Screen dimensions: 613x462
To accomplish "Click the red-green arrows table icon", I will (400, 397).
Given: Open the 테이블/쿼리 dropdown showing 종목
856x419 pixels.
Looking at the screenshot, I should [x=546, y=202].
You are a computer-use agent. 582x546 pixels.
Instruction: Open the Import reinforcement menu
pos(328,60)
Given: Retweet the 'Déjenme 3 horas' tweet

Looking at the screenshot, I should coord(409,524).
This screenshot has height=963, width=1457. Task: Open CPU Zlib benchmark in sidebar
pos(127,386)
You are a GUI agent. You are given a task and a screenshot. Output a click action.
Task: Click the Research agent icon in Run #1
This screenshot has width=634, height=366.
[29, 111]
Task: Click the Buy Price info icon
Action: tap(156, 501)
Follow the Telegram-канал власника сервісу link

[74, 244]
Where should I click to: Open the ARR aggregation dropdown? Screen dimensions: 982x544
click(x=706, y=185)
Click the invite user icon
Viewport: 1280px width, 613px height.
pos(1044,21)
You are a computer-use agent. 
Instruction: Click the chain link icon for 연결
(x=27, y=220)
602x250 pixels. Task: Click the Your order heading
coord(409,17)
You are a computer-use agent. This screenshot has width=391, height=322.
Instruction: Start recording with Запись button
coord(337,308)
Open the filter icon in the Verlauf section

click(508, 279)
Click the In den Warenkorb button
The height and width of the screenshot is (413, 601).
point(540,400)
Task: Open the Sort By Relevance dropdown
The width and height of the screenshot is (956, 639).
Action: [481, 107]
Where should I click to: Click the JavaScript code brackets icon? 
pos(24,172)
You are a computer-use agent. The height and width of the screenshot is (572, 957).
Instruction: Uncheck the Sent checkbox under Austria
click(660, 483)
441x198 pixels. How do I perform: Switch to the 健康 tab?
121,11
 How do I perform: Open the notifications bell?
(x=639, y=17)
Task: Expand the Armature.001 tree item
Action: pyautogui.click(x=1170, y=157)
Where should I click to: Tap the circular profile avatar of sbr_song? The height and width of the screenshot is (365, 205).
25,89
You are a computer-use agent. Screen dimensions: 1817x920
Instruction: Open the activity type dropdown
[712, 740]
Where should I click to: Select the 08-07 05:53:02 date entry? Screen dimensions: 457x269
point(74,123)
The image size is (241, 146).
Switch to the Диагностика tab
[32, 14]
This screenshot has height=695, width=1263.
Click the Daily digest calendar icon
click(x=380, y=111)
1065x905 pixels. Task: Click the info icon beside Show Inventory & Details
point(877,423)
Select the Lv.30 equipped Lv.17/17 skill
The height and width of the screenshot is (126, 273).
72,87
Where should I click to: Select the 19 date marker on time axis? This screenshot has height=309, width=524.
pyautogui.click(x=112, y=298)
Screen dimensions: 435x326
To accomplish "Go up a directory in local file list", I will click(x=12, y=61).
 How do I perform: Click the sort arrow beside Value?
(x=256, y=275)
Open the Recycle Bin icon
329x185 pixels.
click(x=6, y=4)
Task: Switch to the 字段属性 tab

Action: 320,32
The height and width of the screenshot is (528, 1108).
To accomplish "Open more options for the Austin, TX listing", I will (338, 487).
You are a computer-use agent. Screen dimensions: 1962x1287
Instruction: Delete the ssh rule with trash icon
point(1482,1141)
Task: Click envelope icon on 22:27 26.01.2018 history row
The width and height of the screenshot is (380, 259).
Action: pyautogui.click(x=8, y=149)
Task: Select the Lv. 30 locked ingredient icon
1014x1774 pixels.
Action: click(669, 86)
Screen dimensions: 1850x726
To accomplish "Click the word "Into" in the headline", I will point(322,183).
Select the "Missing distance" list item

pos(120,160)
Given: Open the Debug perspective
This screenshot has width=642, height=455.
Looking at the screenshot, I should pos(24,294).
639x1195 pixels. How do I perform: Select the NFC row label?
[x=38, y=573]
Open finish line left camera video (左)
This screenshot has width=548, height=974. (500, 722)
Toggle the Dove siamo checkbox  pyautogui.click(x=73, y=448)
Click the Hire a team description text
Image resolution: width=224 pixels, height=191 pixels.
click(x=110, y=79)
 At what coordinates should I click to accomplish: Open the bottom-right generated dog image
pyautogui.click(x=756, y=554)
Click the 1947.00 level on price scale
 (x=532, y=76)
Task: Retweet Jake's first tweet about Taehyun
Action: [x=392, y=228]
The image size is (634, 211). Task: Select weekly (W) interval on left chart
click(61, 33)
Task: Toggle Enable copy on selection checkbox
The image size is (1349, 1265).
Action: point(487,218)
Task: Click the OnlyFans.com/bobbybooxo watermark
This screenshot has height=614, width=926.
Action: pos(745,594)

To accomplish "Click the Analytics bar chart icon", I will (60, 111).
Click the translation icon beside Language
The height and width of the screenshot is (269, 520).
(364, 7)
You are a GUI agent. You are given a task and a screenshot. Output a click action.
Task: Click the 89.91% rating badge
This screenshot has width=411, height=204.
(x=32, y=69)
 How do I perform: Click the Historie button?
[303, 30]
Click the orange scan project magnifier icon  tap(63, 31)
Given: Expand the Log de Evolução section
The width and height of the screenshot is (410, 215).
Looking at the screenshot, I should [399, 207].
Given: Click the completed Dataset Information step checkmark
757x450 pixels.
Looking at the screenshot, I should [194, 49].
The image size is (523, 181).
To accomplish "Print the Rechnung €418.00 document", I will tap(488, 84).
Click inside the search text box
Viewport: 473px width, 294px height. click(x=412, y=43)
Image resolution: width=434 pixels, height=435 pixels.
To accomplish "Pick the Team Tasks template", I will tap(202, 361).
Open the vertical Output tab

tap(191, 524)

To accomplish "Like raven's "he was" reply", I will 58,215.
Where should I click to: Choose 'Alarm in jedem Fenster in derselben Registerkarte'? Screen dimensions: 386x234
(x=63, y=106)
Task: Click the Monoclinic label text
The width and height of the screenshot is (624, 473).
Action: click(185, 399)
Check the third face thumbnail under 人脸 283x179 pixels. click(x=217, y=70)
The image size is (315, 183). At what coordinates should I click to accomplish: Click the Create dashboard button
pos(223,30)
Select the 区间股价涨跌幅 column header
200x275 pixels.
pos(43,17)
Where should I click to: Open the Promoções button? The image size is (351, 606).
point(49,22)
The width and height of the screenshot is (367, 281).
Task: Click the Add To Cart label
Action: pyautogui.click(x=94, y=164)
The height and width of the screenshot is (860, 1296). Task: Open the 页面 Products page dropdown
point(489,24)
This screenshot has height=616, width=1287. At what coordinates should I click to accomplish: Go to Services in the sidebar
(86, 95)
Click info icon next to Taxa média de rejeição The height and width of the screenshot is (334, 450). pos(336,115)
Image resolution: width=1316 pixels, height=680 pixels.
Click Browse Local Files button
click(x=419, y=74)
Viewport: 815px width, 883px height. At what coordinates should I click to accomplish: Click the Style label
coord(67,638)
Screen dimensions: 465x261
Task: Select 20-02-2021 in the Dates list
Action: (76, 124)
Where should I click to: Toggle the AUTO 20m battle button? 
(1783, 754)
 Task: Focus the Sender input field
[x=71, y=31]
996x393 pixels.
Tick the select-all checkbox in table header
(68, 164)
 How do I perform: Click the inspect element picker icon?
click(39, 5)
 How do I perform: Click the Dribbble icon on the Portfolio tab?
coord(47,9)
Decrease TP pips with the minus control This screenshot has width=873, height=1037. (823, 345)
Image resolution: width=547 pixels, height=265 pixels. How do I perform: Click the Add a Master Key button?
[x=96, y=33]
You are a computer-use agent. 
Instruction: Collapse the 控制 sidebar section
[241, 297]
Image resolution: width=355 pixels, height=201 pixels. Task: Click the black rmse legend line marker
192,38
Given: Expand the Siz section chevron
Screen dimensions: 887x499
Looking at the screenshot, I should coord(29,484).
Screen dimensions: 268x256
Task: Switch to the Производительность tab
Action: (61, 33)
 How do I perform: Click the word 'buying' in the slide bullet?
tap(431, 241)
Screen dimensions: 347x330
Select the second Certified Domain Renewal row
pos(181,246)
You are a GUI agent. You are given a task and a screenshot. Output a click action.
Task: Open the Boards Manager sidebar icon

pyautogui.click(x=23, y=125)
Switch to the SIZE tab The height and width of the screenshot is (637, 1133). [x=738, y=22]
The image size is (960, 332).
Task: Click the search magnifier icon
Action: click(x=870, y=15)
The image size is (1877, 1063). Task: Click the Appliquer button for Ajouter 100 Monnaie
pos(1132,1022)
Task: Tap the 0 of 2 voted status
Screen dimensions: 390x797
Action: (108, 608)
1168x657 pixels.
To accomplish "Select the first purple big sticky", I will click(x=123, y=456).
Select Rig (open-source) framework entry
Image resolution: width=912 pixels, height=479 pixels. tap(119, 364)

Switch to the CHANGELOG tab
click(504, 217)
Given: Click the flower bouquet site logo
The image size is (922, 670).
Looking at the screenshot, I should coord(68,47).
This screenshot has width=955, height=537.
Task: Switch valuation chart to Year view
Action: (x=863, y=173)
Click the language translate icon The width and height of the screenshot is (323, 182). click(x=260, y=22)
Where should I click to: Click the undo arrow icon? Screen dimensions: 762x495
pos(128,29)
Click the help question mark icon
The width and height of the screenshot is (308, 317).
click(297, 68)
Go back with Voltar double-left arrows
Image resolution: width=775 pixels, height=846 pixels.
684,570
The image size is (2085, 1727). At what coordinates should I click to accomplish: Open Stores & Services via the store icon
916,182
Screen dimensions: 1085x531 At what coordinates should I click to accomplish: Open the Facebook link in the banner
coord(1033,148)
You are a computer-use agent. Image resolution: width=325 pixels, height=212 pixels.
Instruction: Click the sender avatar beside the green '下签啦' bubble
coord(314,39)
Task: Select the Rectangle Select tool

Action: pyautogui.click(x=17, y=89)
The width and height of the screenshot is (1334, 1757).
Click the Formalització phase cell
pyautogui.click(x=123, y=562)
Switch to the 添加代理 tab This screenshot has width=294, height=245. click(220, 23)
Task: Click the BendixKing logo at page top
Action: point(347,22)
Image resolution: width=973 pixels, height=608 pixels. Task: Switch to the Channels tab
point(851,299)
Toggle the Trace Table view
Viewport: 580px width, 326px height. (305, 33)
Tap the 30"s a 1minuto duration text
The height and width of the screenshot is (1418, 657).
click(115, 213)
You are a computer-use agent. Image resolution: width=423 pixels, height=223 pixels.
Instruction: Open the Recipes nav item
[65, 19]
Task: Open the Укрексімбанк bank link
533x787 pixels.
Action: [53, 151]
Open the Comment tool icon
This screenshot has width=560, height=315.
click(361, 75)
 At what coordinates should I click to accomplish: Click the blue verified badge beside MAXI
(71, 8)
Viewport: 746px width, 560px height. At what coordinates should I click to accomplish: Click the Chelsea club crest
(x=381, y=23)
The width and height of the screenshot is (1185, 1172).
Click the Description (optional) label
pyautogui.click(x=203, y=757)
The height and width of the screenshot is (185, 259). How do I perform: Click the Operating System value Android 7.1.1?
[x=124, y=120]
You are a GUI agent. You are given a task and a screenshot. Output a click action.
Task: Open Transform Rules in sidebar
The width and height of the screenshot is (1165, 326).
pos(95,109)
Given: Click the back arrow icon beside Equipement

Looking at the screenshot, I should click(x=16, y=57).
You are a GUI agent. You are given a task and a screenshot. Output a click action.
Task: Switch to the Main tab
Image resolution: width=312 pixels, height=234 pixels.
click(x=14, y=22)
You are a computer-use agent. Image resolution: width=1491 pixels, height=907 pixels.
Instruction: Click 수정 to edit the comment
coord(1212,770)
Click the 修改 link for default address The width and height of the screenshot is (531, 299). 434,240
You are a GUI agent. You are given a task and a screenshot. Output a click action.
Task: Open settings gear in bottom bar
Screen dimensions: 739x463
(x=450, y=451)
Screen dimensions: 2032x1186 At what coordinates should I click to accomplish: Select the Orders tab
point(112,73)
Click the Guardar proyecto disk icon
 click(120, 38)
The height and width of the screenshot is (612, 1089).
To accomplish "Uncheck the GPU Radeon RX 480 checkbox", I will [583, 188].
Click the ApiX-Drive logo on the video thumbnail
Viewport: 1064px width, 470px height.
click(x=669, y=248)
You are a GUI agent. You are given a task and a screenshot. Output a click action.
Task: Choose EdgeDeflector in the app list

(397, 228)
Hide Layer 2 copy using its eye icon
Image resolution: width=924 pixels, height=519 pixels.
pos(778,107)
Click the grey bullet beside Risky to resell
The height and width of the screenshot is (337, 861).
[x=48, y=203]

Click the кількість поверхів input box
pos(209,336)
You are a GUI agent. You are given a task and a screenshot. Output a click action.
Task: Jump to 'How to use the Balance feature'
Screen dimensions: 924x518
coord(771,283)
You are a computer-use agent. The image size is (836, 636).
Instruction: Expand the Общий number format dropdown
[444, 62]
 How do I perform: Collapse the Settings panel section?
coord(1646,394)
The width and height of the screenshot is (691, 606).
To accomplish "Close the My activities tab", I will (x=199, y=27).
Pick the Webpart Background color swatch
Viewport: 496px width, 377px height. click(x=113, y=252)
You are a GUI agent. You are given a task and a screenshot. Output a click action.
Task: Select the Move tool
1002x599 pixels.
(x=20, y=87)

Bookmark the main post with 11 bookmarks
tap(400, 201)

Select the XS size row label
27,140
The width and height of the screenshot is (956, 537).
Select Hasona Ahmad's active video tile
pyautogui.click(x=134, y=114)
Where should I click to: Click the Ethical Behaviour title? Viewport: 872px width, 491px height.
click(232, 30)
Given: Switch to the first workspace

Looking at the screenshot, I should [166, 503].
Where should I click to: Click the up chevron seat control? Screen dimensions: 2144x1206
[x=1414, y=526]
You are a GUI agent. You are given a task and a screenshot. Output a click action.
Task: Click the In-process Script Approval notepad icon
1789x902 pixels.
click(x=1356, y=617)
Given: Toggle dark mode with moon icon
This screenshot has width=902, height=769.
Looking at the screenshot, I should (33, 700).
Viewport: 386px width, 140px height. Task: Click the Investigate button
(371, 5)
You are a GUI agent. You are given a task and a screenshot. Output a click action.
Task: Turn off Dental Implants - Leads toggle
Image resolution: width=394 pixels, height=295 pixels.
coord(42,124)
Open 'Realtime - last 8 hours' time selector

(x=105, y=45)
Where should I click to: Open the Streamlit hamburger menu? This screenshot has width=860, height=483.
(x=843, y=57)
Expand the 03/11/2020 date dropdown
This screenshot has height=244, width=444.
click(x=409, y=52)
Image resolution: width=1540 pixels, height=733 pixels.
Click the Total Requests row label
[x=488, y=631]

WHAT YOU HAVE TO DO:
Output the items from the start through the line containing "pos(127,386)" as a Markdown table, skipping blank lines. Use the columns Row and Line, with a row number in Row and the line itself in Line.

RESULT:
| Row | Line |
|---|---|
| 1 | Screen dimensions: 613x462 |
| 2 | To accomplish "Click the red-green arrows table icon", I will (400, 397). |
| 3 | Given: Open the 테이블/쿼리 dropdown showing 종목 |
| 4 | 856x419 pixels. |
| 5 | Looking at the screenshot, I should [x=546, y=202]. |
| 6 | You are a computer-use agent. 582x546 pixels. |
| 7 | Instruction: Open the Import reinforcement menu |
| 8 | pos(328,60) |
| 9 | Given: Retweet the 'Déjenme 3 horas' tweet |
| 10 | Looking at the screenshot, I should coord(409,524). |
| 11 | This screenshot has height=963, width=1457. Task: Open CPU Zlib benchmark in sidebar |
| 12 | pos(127,386) |